Task objective.
Render each line of the records below as an item in a numbered list, omitting any blank lines.

Source records.

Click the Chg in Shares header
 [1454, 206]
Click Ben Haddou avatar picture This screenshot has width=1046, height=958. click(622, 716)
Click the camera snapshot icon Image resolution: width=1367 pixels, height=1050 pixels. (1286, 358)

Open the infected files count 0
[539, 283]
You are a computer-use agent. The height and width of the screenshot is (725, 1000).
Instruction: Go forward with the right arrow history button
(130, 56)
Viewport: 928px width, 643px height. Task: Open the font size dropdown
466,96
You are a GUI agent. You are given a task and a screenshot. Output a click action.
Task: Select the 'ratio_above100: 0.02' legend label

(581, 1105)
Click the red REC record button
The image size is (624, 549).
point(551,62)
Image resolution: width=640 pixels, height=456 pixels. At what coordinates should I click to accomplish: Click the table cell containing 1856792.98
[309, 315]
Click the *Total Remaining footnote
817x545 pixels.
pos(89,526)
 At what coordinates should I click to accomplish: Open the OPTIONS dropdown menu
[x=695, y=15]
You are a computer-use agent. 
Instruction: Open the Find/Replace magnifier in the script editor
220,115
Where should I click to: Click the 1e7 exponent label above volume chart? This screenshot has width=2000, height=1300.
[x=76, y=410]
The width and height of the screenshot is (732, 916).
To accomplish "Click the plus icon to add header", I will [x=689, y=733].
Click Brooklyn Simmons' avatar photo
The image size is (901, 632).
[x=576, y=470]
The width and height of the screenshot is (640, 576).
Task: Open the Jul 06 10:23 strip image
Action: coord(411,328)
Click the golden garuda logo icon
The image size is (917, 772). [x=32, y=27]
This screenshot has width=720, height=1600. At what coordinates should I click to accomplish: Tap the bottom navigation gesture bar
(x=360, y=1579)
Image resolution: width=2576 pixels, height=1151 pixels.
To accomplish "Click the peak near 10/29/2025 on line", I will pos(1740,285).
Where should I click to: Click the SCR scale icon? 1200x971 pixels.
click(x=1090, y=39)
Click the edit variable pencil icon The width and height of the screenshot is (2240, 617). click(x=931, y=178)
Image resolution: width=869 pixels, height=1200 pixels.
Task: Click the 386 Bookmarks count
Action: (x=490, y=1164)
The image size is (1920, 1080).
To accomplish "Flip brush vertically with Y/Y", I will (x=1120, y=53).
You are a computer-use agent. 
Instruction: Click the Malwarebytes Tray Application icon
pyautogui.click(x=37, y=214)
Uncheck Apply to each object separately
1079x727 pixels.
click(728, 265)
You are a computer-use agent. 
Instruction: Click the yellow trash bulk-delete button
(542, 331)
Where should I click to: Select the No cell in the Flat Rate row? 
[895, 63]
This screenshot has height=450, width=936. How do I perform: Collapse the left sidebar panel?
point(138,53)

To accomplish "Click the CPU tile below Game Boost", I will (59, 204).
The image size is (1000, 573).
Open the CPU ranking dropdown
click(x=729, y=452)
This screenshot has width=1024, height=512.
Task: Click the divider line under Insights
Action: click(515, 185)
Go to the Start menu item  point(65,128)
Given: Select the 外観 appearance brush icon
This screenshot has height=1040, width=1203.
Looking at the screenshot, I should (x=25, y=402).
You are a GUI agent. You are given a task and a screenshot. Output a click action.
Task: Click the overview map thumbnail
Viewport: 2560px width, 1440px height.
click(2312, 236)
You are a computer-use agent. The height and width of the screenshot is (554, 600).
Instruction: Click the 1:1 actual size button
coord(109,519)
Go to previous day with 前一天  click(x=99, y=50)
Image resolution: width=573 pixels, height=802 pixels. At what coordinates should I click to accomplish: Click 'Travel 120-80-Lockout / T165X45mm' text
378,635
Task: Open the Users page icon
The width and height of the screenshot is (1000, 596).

Solution for this exercise.
1. Click the Chg in Shares header
2.  [1454, 206]
3. Click Ben Haddou avatar picture This screenshot has width=1046, height=958. click(622, 716)
4. Click the camera snapshot icon Image resolution: width=1367 pixels, height=1050 pixels. (1286, 358)
5. Open the infected files count 0
6. [539, 283]
7. You are a computer-use agent. The height and width of the screenshot is (725, 1000).
8. Instruction: Go forward with the right arrow history button
9. (130, 56)
10. Viewport: 928px width, 643px height. Task: Open the font size dropdown
11. 466,96
12. You are a GUI agent. You are given a task and a screenshot. Output a click action.
13. Task: Select the 'ratio_above100: 0.02' legend label
14. (581, 1105)
15. Click the red REC record button
16. The image size is (624, 549).
17. point(551,62)
18. Image resolution: width=640 pixels, height=456 pixels. At what coordinates should I click to accomplish: Click the table cell containing 1856792.98
19. [309, 315]
20. Click the *Total Remaining footnote
21. 817x545 pixels.
22. pos(89,526)
23.  At what coordinates should I click to accomplish: Open the OPTIONS dropdown menu
24. [x=695, y=15]
25. You are a computer-use agent. 
26. Instruction: Open the Find/Replace magnifier in the script editor
27. 220,115
28. Where should I click to: Click the 1e7 exponent label above volume chart? This screenshot has width=2000, height=1300.
29. [x=76, y=410]
30. The width and height of the screenshot is (732, 916).
31. To accomplish "Click the plus icon to add header", I will [x=689, y=733].
32. Click Brooklyn Simmons' avatar photo
33. The image size is (901, 632).
34. [x=576, y=470]
35. The width and height of the screenshot is (640, 576).
36. Task: Open the Jul 06 10:23 strip image
37. Action: coord(411,328)
38. Click the golden garuda logo icon
39. The image size is (917, 772). [x=32, y=27]
40. This screenshot has width=720, height=1600. At what coordinates should I click to accomplish: Tap the bottom navigation gesture bar
41. (x=360, y=1579)
42. Image resolution: width=2576 pixels, height=1151 pixels.
43. To accomplish "Click the peak near 10/29/2025 on line", I will pos(1740,285).
44. Where should I click to: Click the SCR scale icon? 1200x971 pixels.
45. click(x=1090, y=39)
46. Click the edit variable pencil icon The width and height of the screenshot is (2240, 617). click(x=931, y=178)
47. Image resolution: width=869 pixels, height=1200 pixels.
48. Task: Click the 386 Bookmarks count
49. Action: (x=490, y=1164)
50. The image size is (1920, 1080).
51. To accomplish "Flip brush vertically with Y/Y", I will (x=1120, y=53).
52. You are a computer-use agent. 
53. Instruction: Click the Malwarebytes Tray Application icon
54. pyautogui.click(x=37, y=214)
55. Uncheck Apply to each object separately
56. 1079x727 pixels.
57. click(728, 265)
58. You are a computer-use agent. 
59. Instruction: Click the yellow trash bulk-delete button
60. (542, 331)
61. Where should I click to: Select the No cell in the Flat Rate row? 
62. [895, 63]
63. This screenshot has height=450, width=936. How do I perform: Collapse the left sidebar panel?
64. point(138,53)
65. To accomplish "Click the CPU tile below Game Boost", I will (59, 204).
66. The image size is (1000, 573).
67. Open the CPU ranking dropdown
68. click(x=729, y=452)
69. This screenshot has width=1024, height=512.
70. Task: Click the divider line under Insights
71. Action: click(515, 185)
72. Go to the Start menu item  point(65,128)
73. Given: Select the 外観 appearance brush icon
74. This screenshot has height=1040, width=1203.
75. Looking at the screenshot, I should (x=25, y=402).
76. You are a GUI agent. You are given a task and a screenshot. Output a click action.
77. Task: Click the overview map thumbnail
78. Viewport: 2560px width, 1440px height.
79. click(2312, 236)
80. You are a computer-use agent. The height and width of the screenshot is (554, 600).
81. Instruction: Click the 1:1 actual size button
82. coord(109,519)
83. Go to previous day with 前一天  click(x=99, y=50)
84. Image resolution: width=573 pixels, height=802 pixels. At what coordinates should I click to accomplish: Click 'Travel 120-80-Lockout / T165X45mm' text
85. 378,635
86. Task: Open the Users page icon
87. The width and height of the screenshot is (1000, 596).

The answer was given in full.